Word and element location data:
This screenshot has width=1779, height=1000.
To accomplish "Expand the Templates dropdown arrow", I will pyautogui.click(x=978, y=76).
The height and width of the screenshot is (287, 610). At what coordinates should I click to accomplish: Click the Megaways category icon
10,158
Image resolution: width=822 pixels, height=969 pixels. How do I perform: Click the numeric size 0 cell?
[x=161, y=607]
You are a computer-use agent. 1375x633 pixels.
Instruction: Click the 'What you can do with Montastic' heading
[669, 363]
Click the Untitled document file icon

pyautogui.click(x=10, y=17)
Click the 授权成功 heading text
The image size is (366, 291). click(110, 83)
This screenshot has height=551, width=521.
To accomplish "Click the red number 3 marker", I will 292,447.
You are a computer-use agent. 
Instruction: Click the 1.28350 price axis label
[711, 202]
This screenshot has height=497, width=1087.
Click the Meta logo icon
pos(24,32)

## Short problem
Copy out all of the data above word for word, from the first line to the last.

## Response to this task
This screenshot has width=1779, height=1000.
To accomplish "Expand the Templates dropdown arrow", I will pyautogui.click(x=978, y=76).
The height and width of the screenshot is (287, 610). At what coordinates should I click to accomplish: Click the Megaways category icon
10,158
Image resolution: width=822 pixels, height=969 pixels. How do I perform: Click the numeric size 0 cell?
[x=161, y=607]
You are a computer-use agent. 1375x633 pixels.
Instruction: Click the 'What you can do with Montastic' heading
[669, 363]
Click the Untitled document file icon

pyautogui.click(x=10, y=17)
Click the 授权成功 heading text
The image size is (366, 291). click(110, 83)
This screenshot has height=551, width=521.
To accomplish "Click the red number 3 marker", I will 292,447.
You are a computer-use agent. 
Instruction: Click the 1.28350 price axis label
[711, 202]
This screenshot has height=497, width=1087.
Click the Meta logo icon
pos(24,32)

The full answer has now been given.